Una grande città nel mese di agosto. I negozi chiusi, le strade deserte, il caldo che fonde i marciapiedi, le aiuole rinsecchite. Di notte si dorme solo se hai la casa climatizzata, altrimenti ti becchi 30°C e passa anche a mezzanotte. Il condizionatore poi, oltre a provocare tutta una serie di disturbi, grava moltissimo sulla bolletta dell’elettricità, anche se gli impianti di nuova generazione consentono un maggiore risparmio.

Al lavoro altra botta d’aria condizionata. Del resto siamo stati condannati a lavorare per poter vivere, ma quando fa questo caldo certo bisognerebbe riuscire a stare lontani da queste prigioni di cemento.

Invece difficilmente azzecchi il periodo di vacanze giusto in cui sfuggire dalla grande calura. Del resto se il padrone conoscesse l’orario d’arrivo del ladro, non si lascerebbe svaligiare la casa. La parola d’ordine allora è resistere, resistere, resistere, ma con i bambini diventa dura. Loro vogliono stare all’aria aperta sempre e portarli sotto il sole delle 16 a 37°C o più nei parchi, dove fra l’altro i bimbi in questo periodo si contano e dove si nascondono pericoli di ogni genere (malintenzionati in primis), non è proprio il massimo.

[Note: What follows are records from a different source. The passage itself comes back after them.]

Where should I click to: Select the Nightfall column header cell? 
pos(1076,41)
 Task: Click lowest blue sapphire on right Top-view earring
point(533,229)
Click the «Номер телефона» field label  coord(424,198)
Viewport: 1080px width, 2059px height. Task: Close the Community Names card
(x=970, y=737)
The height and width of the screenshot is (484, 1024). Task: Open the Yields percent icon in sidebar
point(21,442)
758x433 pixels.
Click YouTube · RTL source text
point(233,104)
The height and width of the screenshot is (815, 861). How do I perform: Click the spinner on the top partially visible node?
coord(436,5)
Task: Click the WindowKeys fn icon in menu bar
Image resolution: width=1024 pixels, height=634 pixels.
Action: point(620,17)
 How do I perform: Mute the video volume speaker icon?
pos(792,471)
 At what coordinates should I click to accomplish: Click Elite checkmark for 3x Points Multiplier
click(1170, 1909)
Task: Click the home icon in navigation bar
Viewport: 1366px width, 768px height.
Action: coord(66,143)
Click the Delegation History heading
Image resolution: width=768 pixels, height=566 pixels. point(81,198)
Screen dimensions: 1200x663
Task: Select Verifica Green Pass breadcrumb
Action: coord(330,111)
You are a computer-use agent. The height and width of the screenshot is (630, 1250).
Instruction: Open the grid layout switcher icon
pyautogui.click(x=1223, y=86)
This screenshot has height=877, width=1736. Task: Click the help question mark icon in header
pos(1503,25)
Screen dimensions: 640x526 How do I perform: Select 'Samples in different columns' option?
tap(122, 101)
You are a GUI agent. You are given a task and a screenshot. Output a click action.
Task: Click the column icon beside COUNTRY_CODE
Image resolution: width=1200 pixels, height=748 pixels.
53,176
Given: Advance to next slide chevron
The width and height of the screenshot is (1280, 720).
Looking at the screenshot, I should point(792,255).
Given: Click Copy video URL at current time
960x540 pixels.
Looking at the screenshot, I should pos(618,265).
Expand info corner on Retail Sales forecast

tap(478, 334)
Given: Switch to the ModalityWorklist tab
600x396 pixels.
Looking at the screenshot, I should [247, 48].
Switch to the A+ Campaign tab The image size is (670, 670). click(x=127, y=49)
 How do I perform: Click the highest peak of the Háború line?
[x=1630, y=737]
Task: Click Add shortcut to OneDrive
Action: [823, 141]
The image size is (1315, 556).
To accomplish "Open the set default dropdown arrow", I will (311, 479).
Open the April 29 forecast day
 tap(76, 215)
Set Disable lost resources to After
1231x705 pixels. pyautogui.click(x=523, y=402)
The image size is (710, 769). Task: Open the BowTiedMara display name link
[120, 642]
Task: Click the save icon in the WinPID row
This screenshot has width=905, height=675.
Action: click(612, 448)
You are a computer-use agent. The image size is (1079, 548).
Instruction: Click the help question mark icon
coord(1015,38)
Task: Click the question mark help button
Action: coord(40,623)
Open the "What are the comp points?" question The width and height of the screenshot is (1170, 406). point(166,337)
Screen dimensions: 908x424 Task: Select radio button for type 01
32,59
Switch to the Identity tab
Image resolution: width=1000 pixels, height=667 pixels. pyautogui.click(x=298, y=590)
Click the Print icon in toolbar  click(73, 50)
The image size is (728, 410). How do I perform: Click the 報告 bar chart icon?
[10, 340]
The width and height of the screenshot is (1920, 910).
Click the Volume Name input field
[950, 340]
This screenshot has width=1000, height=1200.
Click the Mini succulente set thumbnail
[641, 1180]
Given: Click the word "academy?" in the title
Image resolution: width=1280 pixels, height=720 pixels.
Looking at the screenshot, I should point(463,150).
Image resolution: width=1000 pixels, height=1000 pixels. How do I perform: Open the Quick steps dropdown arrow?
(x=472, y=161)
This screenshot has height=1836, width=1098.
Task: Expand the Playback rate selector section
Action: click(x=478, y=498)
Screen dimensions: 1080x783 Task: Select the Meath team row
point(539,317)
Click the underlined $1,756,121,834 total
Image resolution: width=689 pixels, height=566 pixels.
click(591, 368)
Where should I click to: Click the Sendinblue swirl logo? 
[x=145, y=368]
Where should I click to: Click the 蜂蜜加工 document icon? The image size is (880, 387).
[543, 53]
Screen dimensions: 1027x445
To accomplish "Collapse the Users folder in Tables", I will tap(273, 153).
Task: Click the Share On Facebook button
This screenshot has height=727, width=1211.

Allora ecco l’invenzione del centro commerciale, anche se i pediatri li sconsigliano vivamente, perchè ricettacolo di malattie. Però qui almeno stai al fresco, c’è qualche gioco per loro e si tira la cena. Di meglio ci sarebbe la piscina, ma coi genitori che lavorano chi ce li porta? I nonni? Difficile, la baby sitter forse, per quei pochissimi che se la possono permettere.

Tutto sommato comunque si sopravvive. Ho passato l’infanzia all’ottavo piano di un edificio di una grande città in pieno luglio ed anche in agosto, senza condizionatori, a fare la vedetta per temporali che, almeno una volta, talvolta arrivavano davvero a rinfrescare un po’ l’ambiente. Quando mia madre mi portava in ufficio con lei tutti resistevano al caldo senza aria condizionata. Qualcuno obietterà che non c’era il caldo degli ultimi anni. Mica tanto, di caldo in città ne abbiamo sempre avuto tanto, sia negli anni 80 che 90.